Exploring key molecular signatures of immune responses and pathways associated with tuberculosis in comorbid diabetes mellitus: a systems biology approach

Background Comorbid type 2 diabetes mellitus (T2DM) increases the risk for tuberculosis (TB) and its associated complications, although the pathological connections between T2DM and TB are unknown. The current research aims to identify shared molecular gene signatures and pathways that affirm the epidemiological association of T2DM and TB and afford clues on mechanistic basis of their association through integrative systems biology and bioinformatics approaches. Earlier research has found specific molecular markers linked to T2DM and TB, but, despite their importance, only offered a limited understanding of the genesis of this comorbidity. Our investigation used a network medicine method to find possible T2DM-TB molecular mediators. Results Functional annotation clustering, interaction networks, network cluster analysis, and network topology were part of our systematic investigation of T2DM-TB linked with 1603 differentially expressed genes (DEGs). The functional enrichment and gene interaction network analysis emphasized the importance of cytokine/chemokine signalling, T cell receptor signalling route, NF-kappa B signalling pathway and Jak-STAT signalling system.
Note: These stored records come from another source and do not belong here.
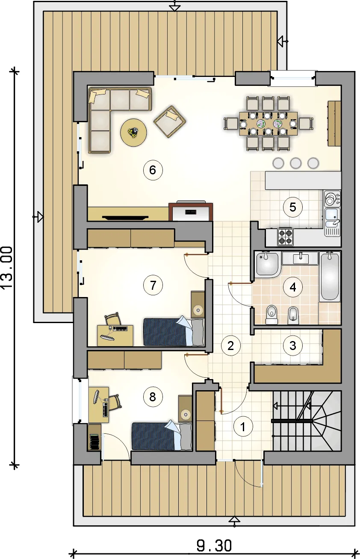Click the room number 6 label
153,170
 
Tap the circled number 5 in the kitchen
292,207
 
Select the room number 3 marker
292,345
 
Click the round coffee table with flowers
133,132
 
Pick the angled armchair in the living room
170,121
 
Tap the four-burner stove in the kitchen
285,237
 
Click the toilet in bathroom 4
271,315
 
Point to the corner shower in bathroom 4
267,265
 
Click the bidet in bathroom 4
293,315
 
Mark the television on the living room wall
125,218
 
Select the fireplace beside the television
191,212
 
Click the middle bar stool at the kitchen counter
296,163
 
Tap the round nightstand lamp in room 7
198,310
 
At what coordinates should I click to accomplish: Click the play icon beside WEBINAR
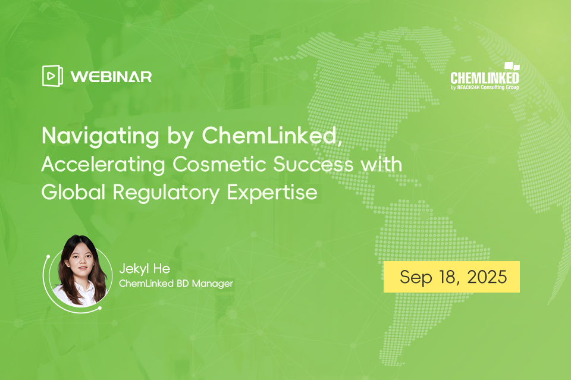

Furthermore, network analysis revealed significant DEGs such as ITGAM and STAT1, which may be necessary for T2DM-TB immune responses. Furthermore, these two genes are modulators in clusters C4 and C5, abundant in cytokine/chemokine signalling and Jak-STAT signalling pathways. Conclusions Our analyses highlight the role of ITGAM and STAT1 in T2DM-TB-associated pathways and advances our knowledge of the genetic processes driving this comorbidity.